Kitapta seçim sistemlerinin siyasal sistemde, öncelikle ülkenin siyasal partiler sisteminde taşıdığı önem tartışılmaktadır. Ülke yönetiminde meşruiyetin temeli, yetkinin kaynağıdır. Ülkenin kimler tarafından yönetileceği seçimler ile belirlenir.

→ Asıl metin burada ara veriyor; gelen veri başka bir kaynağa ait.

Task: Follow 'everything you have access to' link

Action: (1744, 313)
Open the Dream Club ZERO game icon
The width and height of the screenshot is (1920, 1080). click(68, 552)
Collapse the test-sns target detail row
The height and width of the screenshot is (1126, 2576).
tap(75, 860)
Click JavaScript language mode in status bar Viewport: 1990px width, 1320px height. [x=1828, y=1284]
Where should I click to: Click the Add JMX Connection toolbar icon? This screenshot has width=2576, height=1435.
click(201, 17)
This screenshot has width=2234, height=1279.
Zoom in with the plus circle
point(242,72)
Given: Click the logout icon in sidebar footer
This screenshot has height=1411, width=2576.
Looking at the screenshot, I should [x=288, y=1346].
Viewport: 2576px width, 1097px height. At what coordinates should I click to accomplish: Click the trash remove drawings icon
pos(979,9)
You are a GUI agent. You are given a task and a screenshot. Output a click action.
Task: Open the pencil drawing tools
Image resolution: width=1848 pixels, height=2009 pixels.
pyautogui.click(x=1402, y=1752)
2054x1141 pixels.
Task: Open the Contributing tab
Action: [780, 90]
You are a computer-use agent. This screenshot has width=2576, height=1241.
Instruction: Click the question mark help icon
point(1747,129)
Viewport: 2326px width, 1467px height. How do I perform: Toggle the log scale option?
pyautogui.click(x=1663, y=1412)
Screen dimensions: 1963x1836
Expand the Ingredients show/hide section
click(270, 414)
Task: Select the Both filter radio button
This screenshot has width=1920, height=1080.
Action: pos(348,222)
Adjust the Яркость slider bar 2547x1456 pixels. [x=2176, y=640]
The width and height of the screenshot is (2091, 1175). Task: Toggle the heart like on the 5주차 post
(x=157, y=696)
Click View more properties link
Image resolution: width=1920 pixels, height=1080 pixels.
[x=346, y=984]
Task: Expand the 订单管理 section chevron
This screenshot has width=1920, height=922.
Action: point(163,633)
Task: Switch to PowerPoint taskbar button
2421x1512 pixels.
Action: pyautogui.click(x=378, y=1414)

Seçim sonuçlarına göre kurulan hükûmetler, Parlamentoda Anayasayı değiştirebilecek çoğunluğa da sahiplerse, bu durumda seçim sistemlerinin en az Esas Teşkilat Kanunu [Anayasa] kadar önem taşıdığını yadsımak güçtür. Bu nedenle, seçim sistemlerinin siyasal sonuçlarının salt sistemlerin teknik özelliklerinden değil, aynı zamanda ağırlıklı olarak toplumsal ve ekonomik değişkenlerden de etkilendiğini görmek gerekir. Dolayısıyla, ülke için nasıl bir seçim sistemi istikrar getirir sorusu, salt bu yalınlıkla ele alındığında sağlıklı bir soru değildir. Bunun için yalnızca seçim sisteminde ya da formülünde yapılacak değişiklikler yeterli olmayacaktır.
Eğer, seçim sistemleri arasında bir tercih yapılacaksa, öncelikle söz konusu tercihi destekleyecek toplumsal bir betimlemenin mutlaka gerçekleştirilmesi gerekmektedir. Önemli olanın istikrar mı, yoksa temsiliyet mi olduğu kıskacından kurtulmanın yararı anlaşılmalıdır. Dolayısıyla, önemli olan ülkenin bir an önce yönetebilir hükûmetlere mi kavuşması, yoksa toplumsal farklılıkların mı mecliste temsil edilmesi sorusunun yarattığı, derin gibi gösterilen ayrımın ortadan kaldırılmasıdır.
Ortada bu denli yan yana getirilemez diye hissettirilen iki olgunun içselleştirdikleri anlamlar, oysa ki her meclis için vazgeçilmez niteliktedir. Türkiye'de temsili demokrasinin iyi işlemesi ve gelişmesi için ülkedeki meşru güçlerin kuvvetleri oranında temsiline olanak tanıyacak bir seçim sistemine gereksinim vardır. Ancak, istikrarı kesinlikle seçim sisteminde aramak doğru değildir. Aslında seçim sistemlerini kalıcı kılan yegane unsur, halkın kendi iradesini Meclise taşıdığına duyduğu inançtır.